5. Dr. Tom Seeley talked about his research on the wild bees of the Arnot Forest near Ithaca. Again, his presentation is available on YouTube. Two takeaways: First the population of wild colonies is approximately the same as before the mites came and we all assumed the wild colonies had been wiped out. Second, as a youth Seeley had pinned a bunch of bees in the 1970s and by genome sequencing those and the modern Arnot forest bees, surprise! There had been a big gene shift indicating a population drop and then a recovery. The wild bee genes indicate a mix of Italian, Black bee, Carniolan, and Middle Eastern and even some African genes.
6. There were also presentations on bee nutrition, mead making, dealing with pests, and labelling honey.

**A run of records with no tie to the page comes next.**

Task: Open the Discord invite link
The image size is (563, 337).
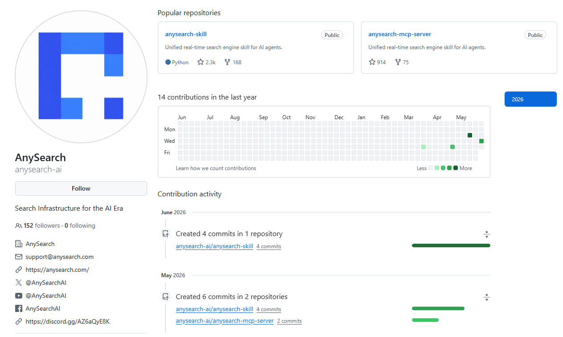Action: coord(68,321)
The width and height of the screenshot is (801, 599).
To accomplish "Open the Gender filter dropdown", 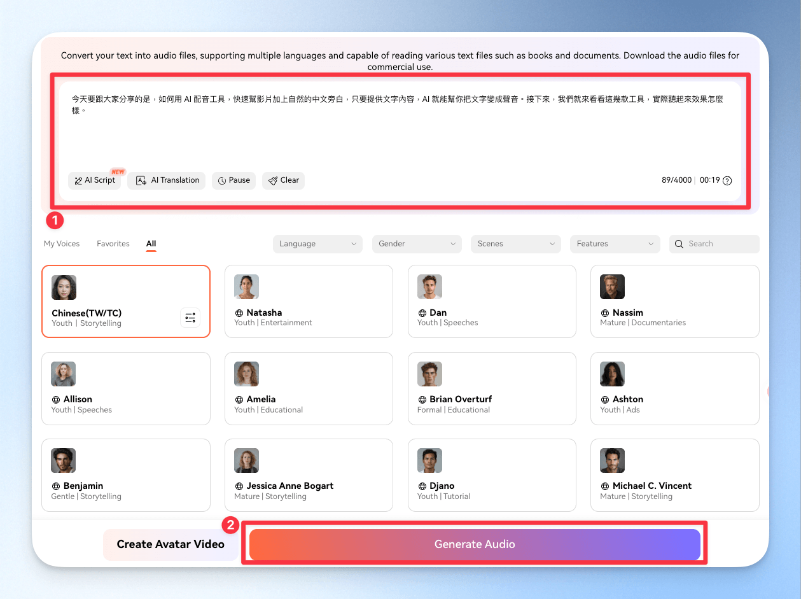I will [x=417, y=244].
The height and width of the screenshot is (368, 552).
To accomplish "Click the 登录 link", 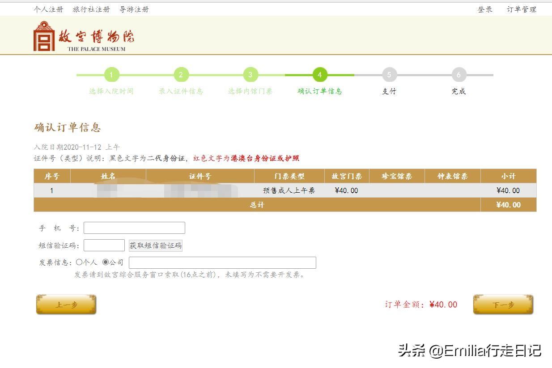I will point(484,9).
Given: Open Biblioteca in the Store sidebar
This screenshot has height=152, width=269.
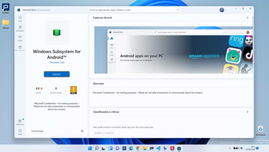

7. I’d say the really big climax of the day, not counting the bad bee puns that the masters of ceremonies filled in with, is the free refrigerator magnet with the date of next year’s Geneva Bee Conference—March 18th, 2017.

Thursday, March 17, 2016

Feeding a late fall swarm

A swarm moved into our building in September. Since most late swarms don't survive the winter, it wasn't worth moving them into a hive. They did barely survive, at least until now. Here they are on March 7—just a small cluster and almost no food. With nuc colonies and packages costing over $100, it seems cost effective to give them a little extra care. I've added a Boardman feeder. It took them two days to notice it. Later I'll transfer them to a hive. When I fix the siding, I'll leave an entrance to the old cavity which will act as a bait hive for wandering swarms.

Feeding bees

On March 7, I checked the hives. Two were almost out of food. The easiest way to feed is to dump sugar on the inner cover and shim up the telescoping cover so the bees have room to walk.